Canada is taking the first step toward negotiating a free-trade deal with Japan, the world's third-largest economy and one of the most reluctant to enter formal trading arrangements.

The two countries have agreed to launch a joint study on the feasibility of establishing an economic partnership, Trade Minister Peter Van Loan announced Wednesday.

"Japan has historically been quite closed to the possibility of trade agreements with others and we had been pressing them for some time," Van Loan said in an interview with CBC News.

With Japan adopting a new policy on economic partnership agreements, Van Loan called it a "real opening to the world in terms of the willingness to consider free-trade agreements and I'm delighted Canada's there as one of the first they are dealing with."

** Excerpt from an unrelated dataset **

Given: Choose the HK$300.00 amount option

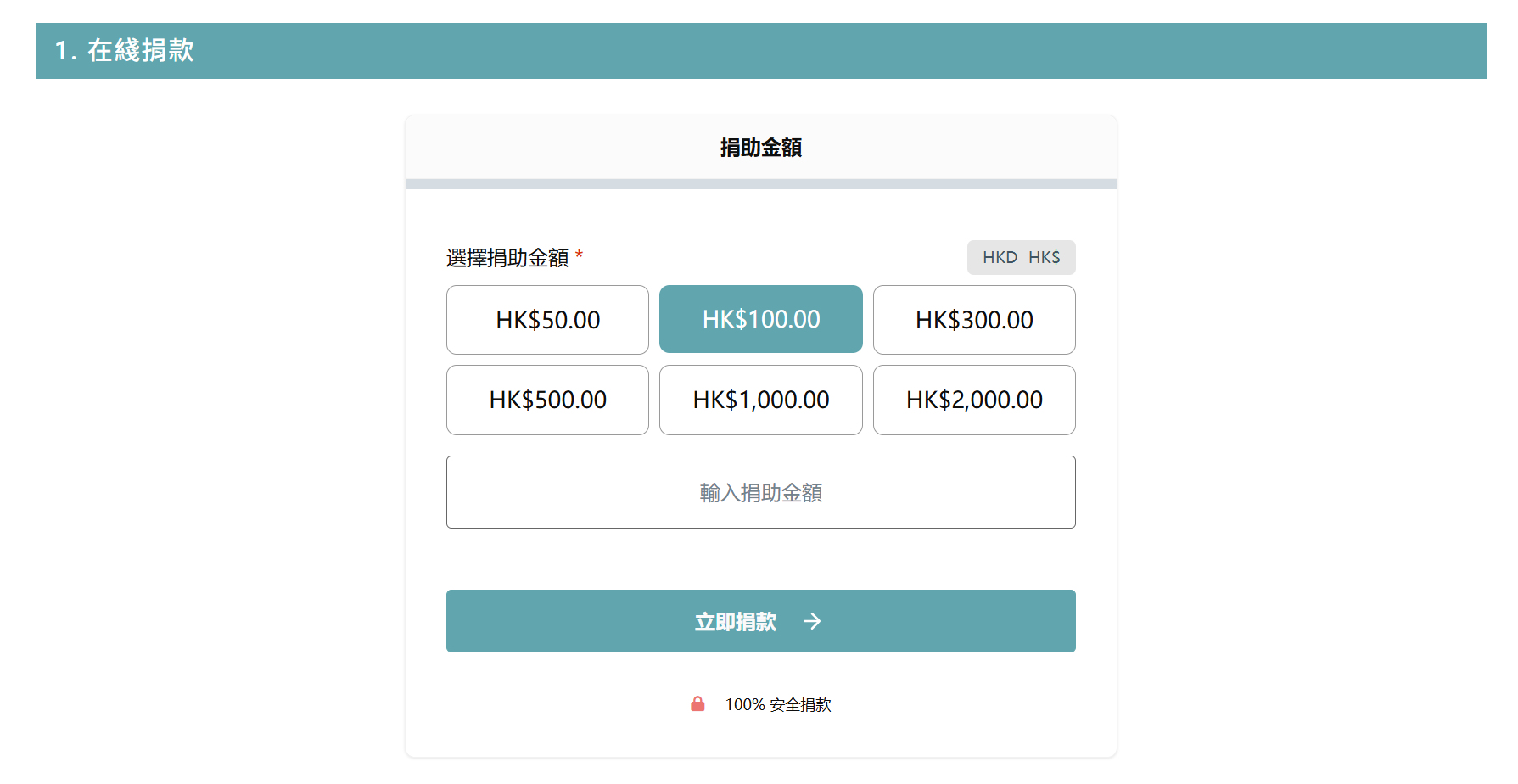Looking at the screenshot, I should (974, 320).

Liberal international trade critic Martha Hall Findlay called news of the exploratory talks a positive development. "Being a free trader, I am encouraged by the fact the two countries are willing at this point to engage in a study," she said. "I think that's great."

Van Loan said the breakthrough occurred last fall when Japan adopted a policy more amenable to trade agreements. Agricultural protectionism will likely be a key stumbling block, he added, "but that being said, we don't grow a lot of rice in Canada."

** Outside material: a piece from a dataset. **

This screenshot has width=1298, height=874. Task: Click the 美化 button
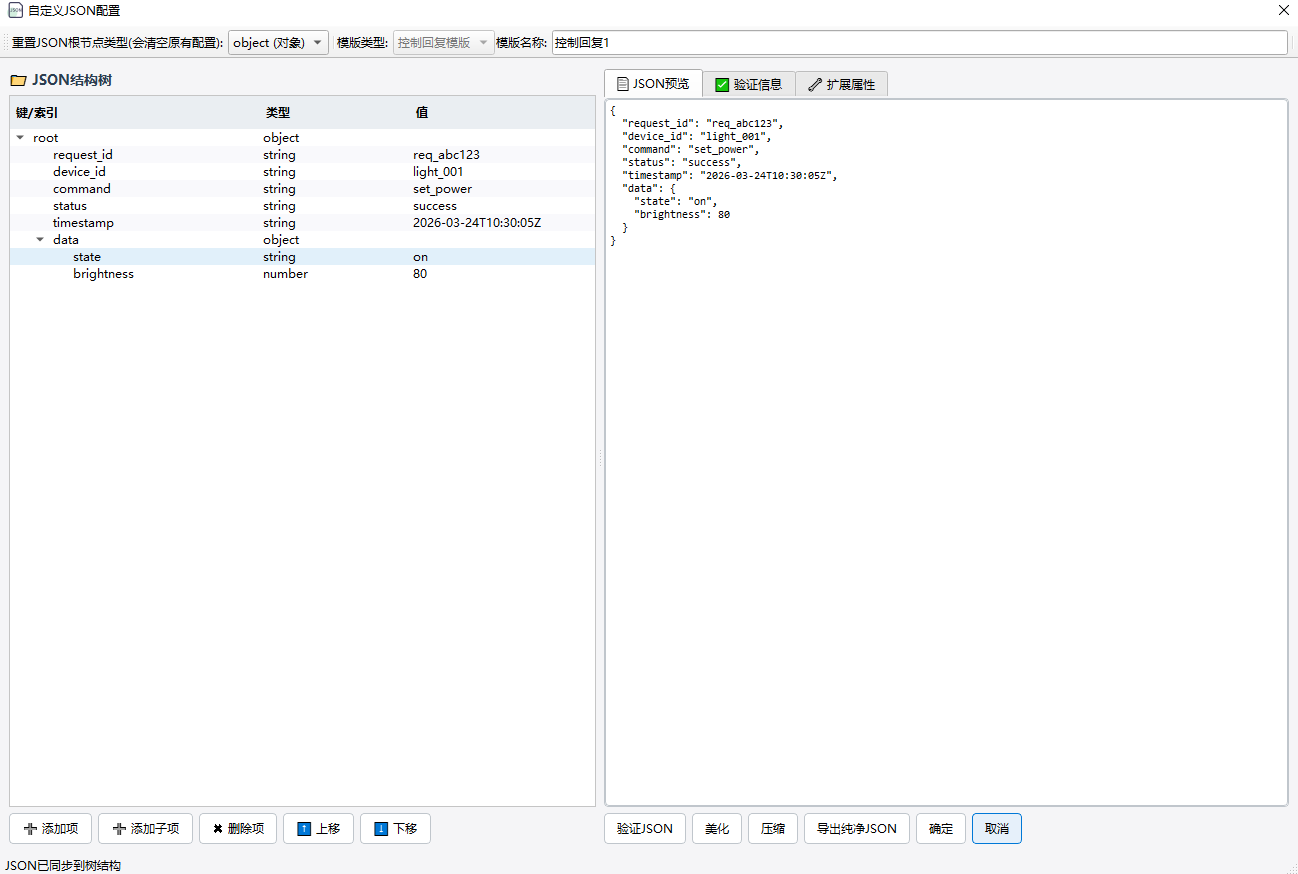tap(716, 829)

Last year, Canada's exports to Japan totalled about $9.2 billion.

Van Loan said it was too early to say what mutual benefits might be derived from a formal deal, but listed agriculture, natural resources and manufacturing products as three sectors that could gain from reduced barriers.

He also pointed out that Japan is a major investor in Canada's auto manufacturing sector, with many of its vehicles exported to the U.S.

A representative of the corporate world was quick to commend the free trade initiative. "Japan is one of Canada’s largest trading partners and a significant source of foreign investment," said John Manley, president of the Canadian Council of Chief Executives. 

"Our bilateral economic relationship is strong, but it could be much stronger and more diversified," he said.

Canada is also currently involved in trade talks with both the European Union and India.